Léon-Gontran Damas was a French poet and politician. He was one of the founders of the Négritude movement. He also used the pseudonym Lionel Georges André Cabassou.

Biography

Léon Damas was born in Cayenne, French Guiana, to Ernest Damas, a mulatto of European and African descent, and Bathilde Damas, a Métisse of Native American and African ancestry. In 1924, Damas was sent to Martinique to attend the Lycée Victor Schoelcher, where he would meet his lifelong friend and collaborator Aimé Césaire.
In 1929, Damas moved to Paris to continue his studies. There, he reunited with Césaire and was introduced to Leopold Senghor. In 1935, the three young men published the first issue of the literary review L'Étudiant Noir, which provided the foundation for what is now known as the Négritude Movement, a literary and ideological movement of French-speaking black intellectuals that rejects the political, social and moral domination of the West.
In 1937, Damas published his first volume of poetry, Pigments.
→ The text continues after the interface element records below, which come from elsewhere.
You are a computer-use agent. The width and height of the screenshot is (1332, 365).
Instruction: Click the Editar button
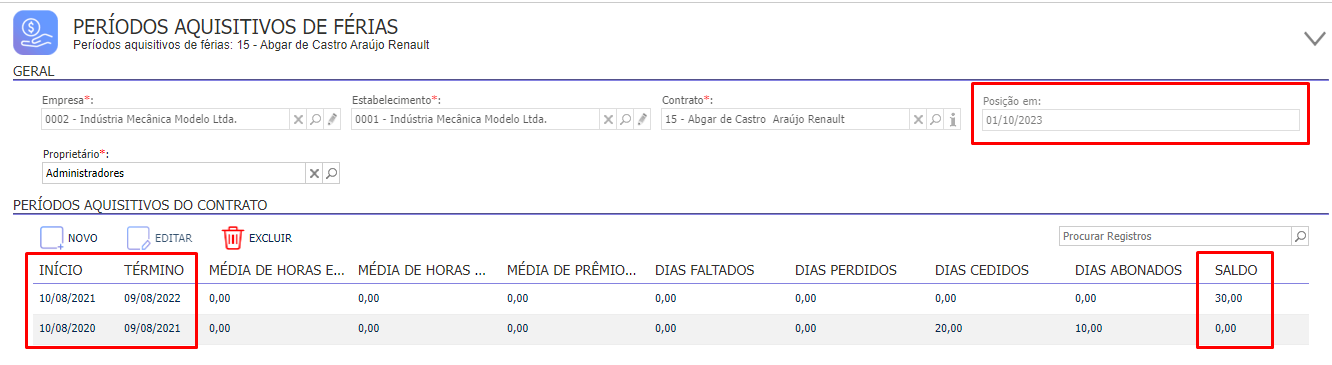(x=159, y=238)
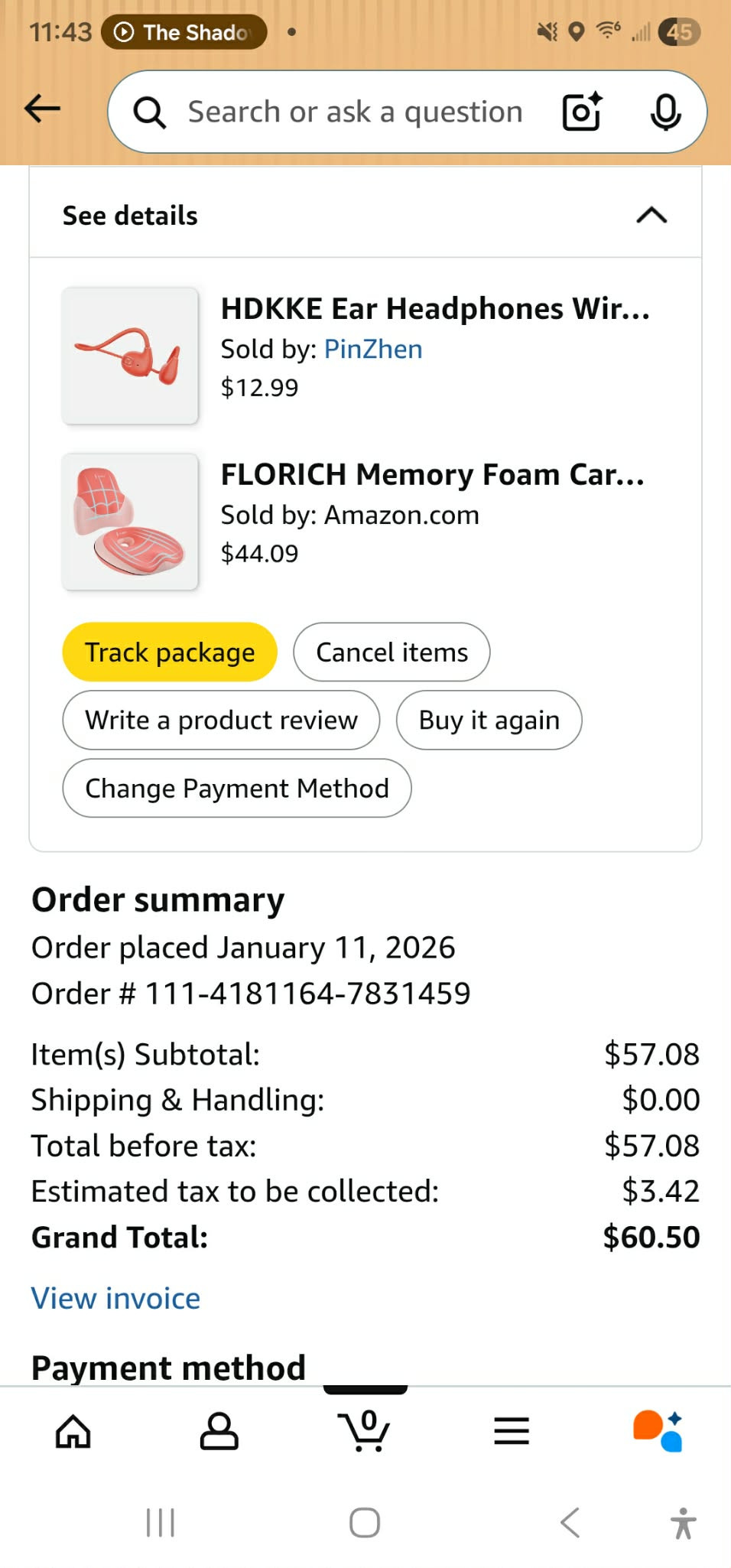This screenshot has height=1568, width=731.
Task: Open the PinZhen seller link
Action: pyautogui.click(x=373, y=350)
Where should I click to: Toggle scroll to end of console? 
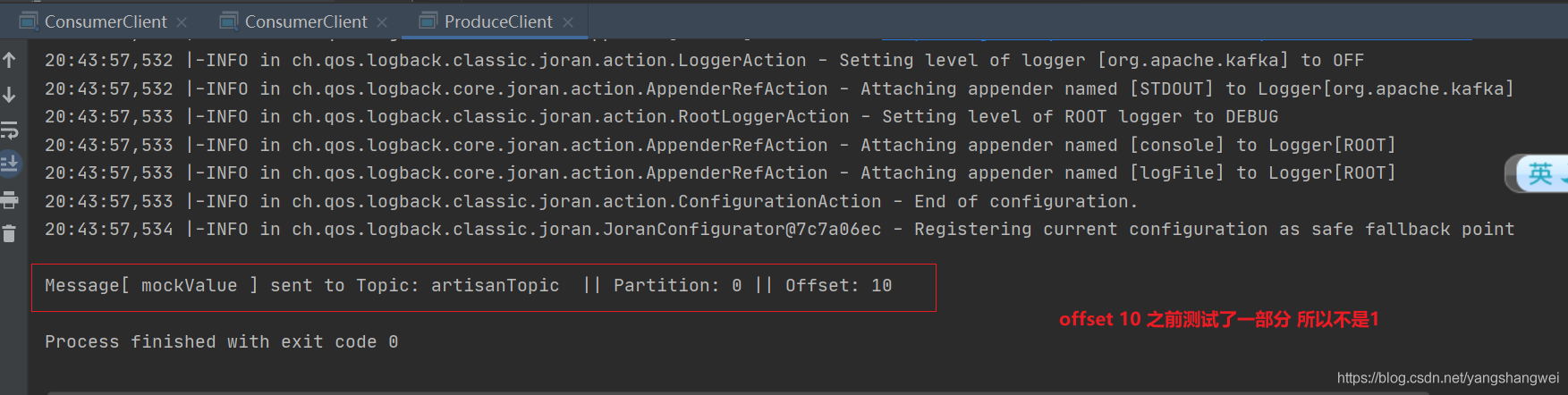pos(10,164)
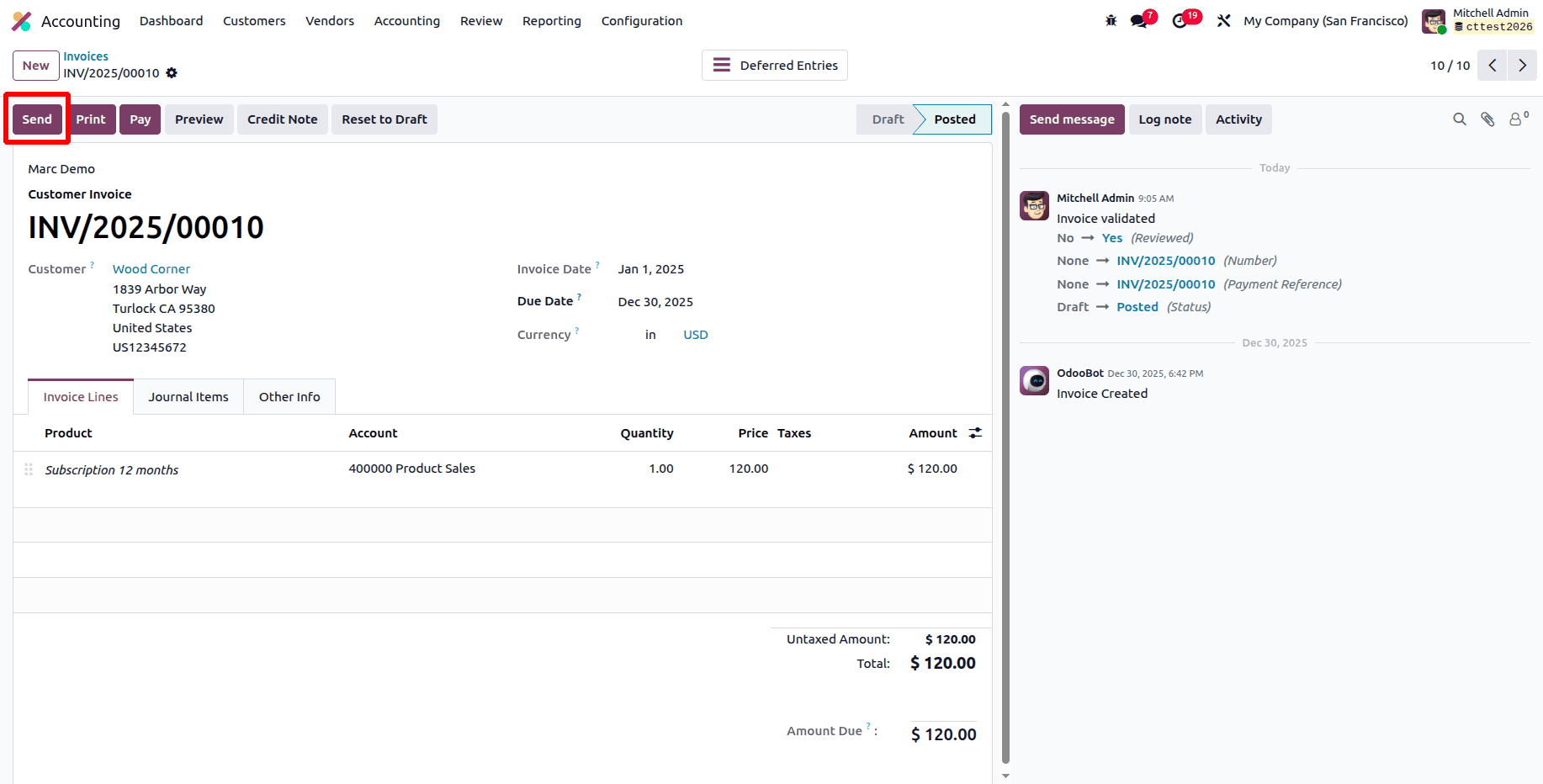Open the Discuss messages icon

pos(1137,20)
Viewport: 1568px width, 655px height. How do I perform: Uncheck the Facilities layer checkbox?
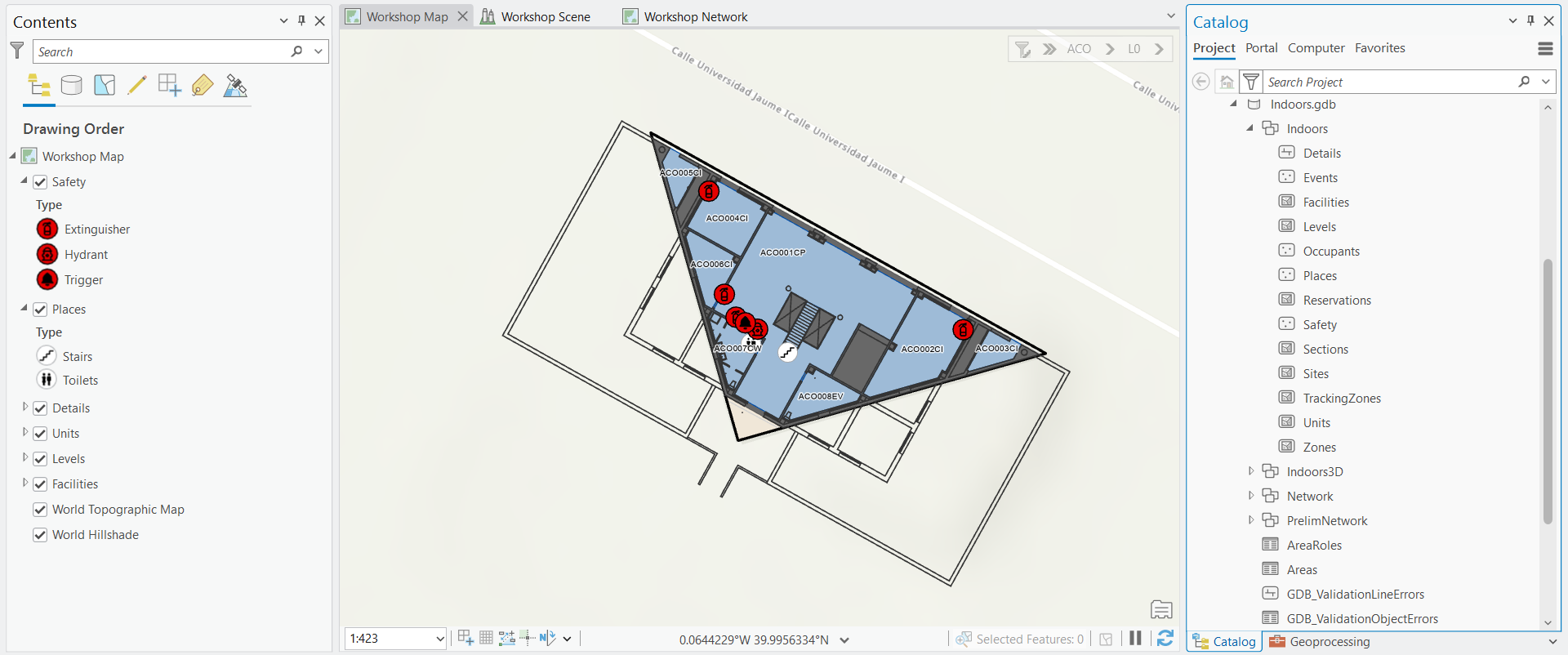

He enlisted in the French Army during World War II, and later was elected to the French National Assembly as a deputy from Guiana. In the following years, Damas traveled and lectured widely in Africa, the United States, Latin America and the Caribbean. He also served as the contributing editor of Présence Africaine, one of the most respected journals of Black studies, and as senior adviser and UNESCO delegate for the Society of African Culture.
In 1970 Damas and his Brazilian-born wife Marietta, moved to Washington, D.C., to take a summer teaching job at Georgetown University. During the last years of his life, he taught at Howard University in Washington and served as acting director of the school’s African Studies program. He died on January 22, 1978, in Washington and was buried in Guyana. Although the political aspect of his poetry held less appeal in the later years of the twentieth century, Damas’s reputation was on the rise. His poems, which sometimes experimented with typography and with the sound of words, were astonishingly modern for their time, and they seemed to anticipate the black poetry, both English and French, of a much later timeframe.